For a dance action video, we can divide the dance action video into equal parts. In the image sequence of each equally divided video segment, the edge features of the target in each frame image can be extracted and accumulated into a pair of images, and then, the directional gradient histogram features can be extracted from the images. When all equal segments of the video have completed the operation of accumulating edge features, a group of directional gradient histogram feature vectors can be formed to represent the local appearance and shape features of the dance movement. The low-frequency component in the dance somersault posture energy map is in the upper left corner of the frequency amplitude spectrum, which indicates the region with larger pixel values, that is, the region with slower transformation, which is the main part of the dance somersault posture energy map; the high-frequency component in the energy map of dance somersault pose is located in the lower right corner of the frequency amplitude spectrum, which indicates the area with small pixel value in the map, and this area reflects the details and edge parts of the energy map of dance somersault pose.

4. Result Analysis and Discussion

In this experiment, the dance somersaults recorded by the motion capture device are taken as the data set. The action video contains 786 frames. At the beginning of the dance action, the actor has a long period of preparation action, and the process of the actor returning to the initial state from the last posture after the action is over leads to a gentle change of the joint distance at the end of the above picture and then a sharp change again. The algorithm in this paper is compared with the residual network four-channel algorithm and HOC algorithm, and the comparison result of recognition quantity is obtained, as shown in Figure 3.
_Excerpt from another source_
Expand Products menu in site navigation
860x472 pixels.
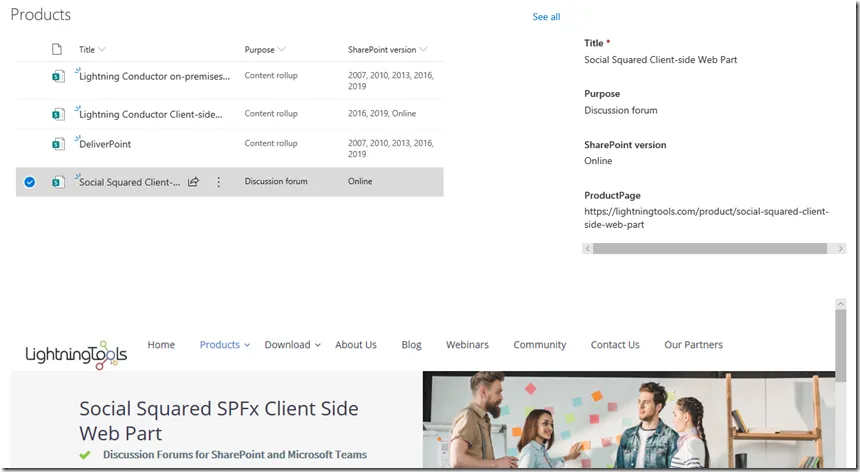pyautogui.click(x=225, y=345)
The following results can be obtained from the figure: the number of recognition obtained by this algorithm is the closest to the number of actual dance somersaults. This verifies the effectiveness of this algorithm. The algorithm is used for training and recognition. The accuracy of the algorithm on the training set and the test set is shown in Figure 4.
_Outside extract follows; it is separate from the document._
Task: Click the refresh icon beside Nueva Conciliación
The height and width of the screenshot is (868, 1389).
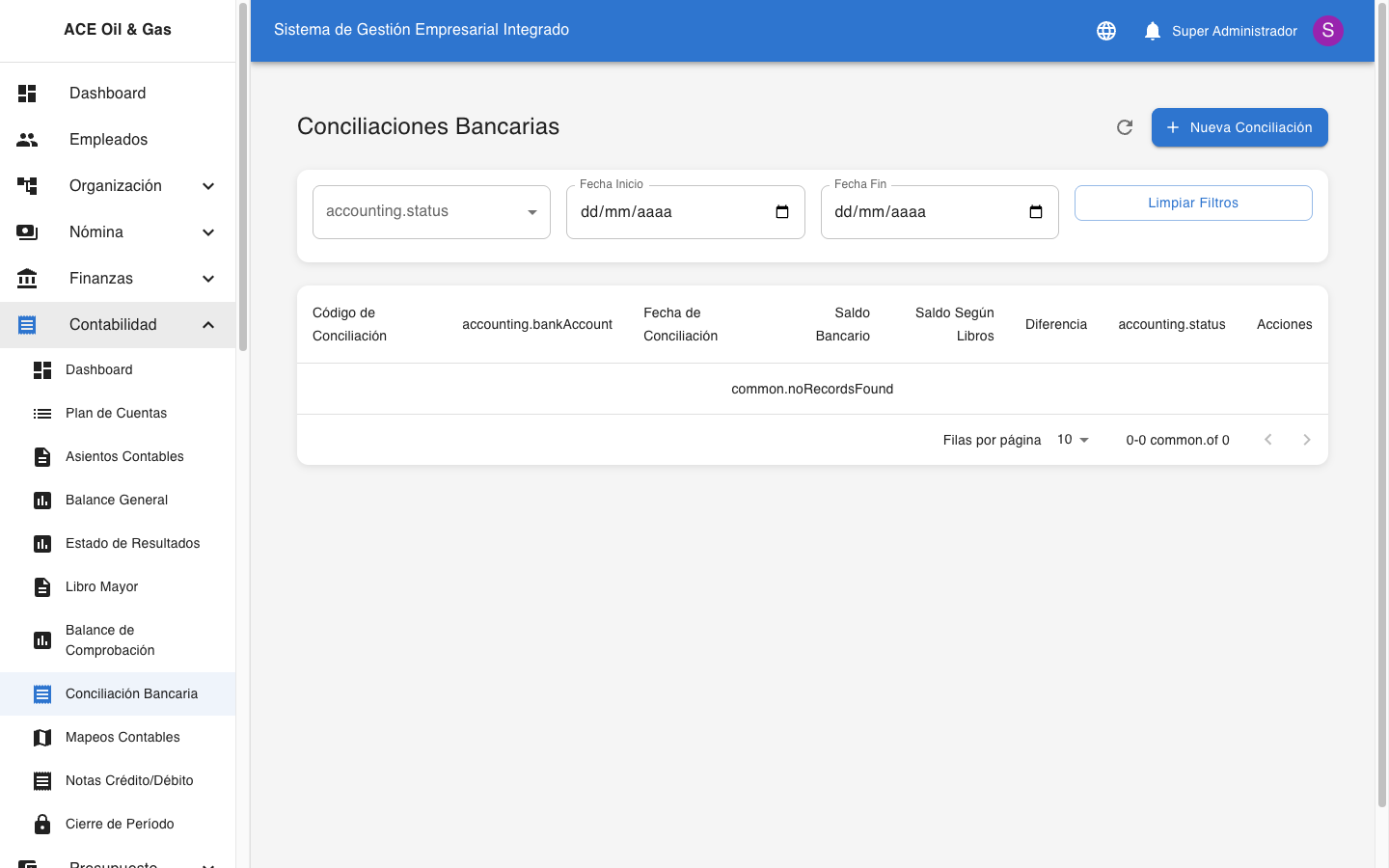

It can be seen from the figure that the average recognition accuracy of this research method on the test set is higher, and the overall recognition accuracy is higher. Because there are many wrong segmentation positions in the initial segmentation position, the difference constraint between frame sequences and the difference constraint between adjacent minima and maxima are added. Compared with other algorithms, this algorithm needs two metrics, namely, precision and recall. The precision rate is the accuracy of the video frame sequence segmentation position, and the recall rate is the percentage of all the correct action sequences found in the manually determined action sequences. After feature extraction, the feature vector has a high dimension, so it is necessary to select the feature vector. In this paper, the method of direct feature selection is used to directly screen the feature vectors used in each layer according to the classification effect of each feature in the actual test. In order to verify the superiority of this algorithm, residual network four-channel algorithm and HOC algorithm are used for identification test on the test set, and the results are shown in Figure 5.

As can be seen from Figure 5, compared with the comparison algorithm, the accuracy rate of this algorithm is higher, reaching more than 94%, which shows that this algorithm has ideal recognition effect on dance movements and higher accuracy rate.

In the research of dance action recognition, only the key positions in the action sequence cannot accurately represent a dance action, and one action sequence contains many simple actions, and there are many unrelated actions between two simple actions, so it is difficult to screen the transitional actions between simple actions. Therefore, in this paper, the whole motion sequence obtained by segmentation is selected to represent a dance motion, which is the basis of the following feature extraction image sequence. In order to make a reasonable evaluation for each feature, the recognition results of a single feature on two dance data sets and the recognition results of feature fusion method using multicore learning are given and compared, and the influence of the three features on the experimental results is also analyzed. In order to further test the recognition performance of this model, this model is compared with hierarchical model and dynamic path model. The recognition errors of the three models are shown in Figure 6.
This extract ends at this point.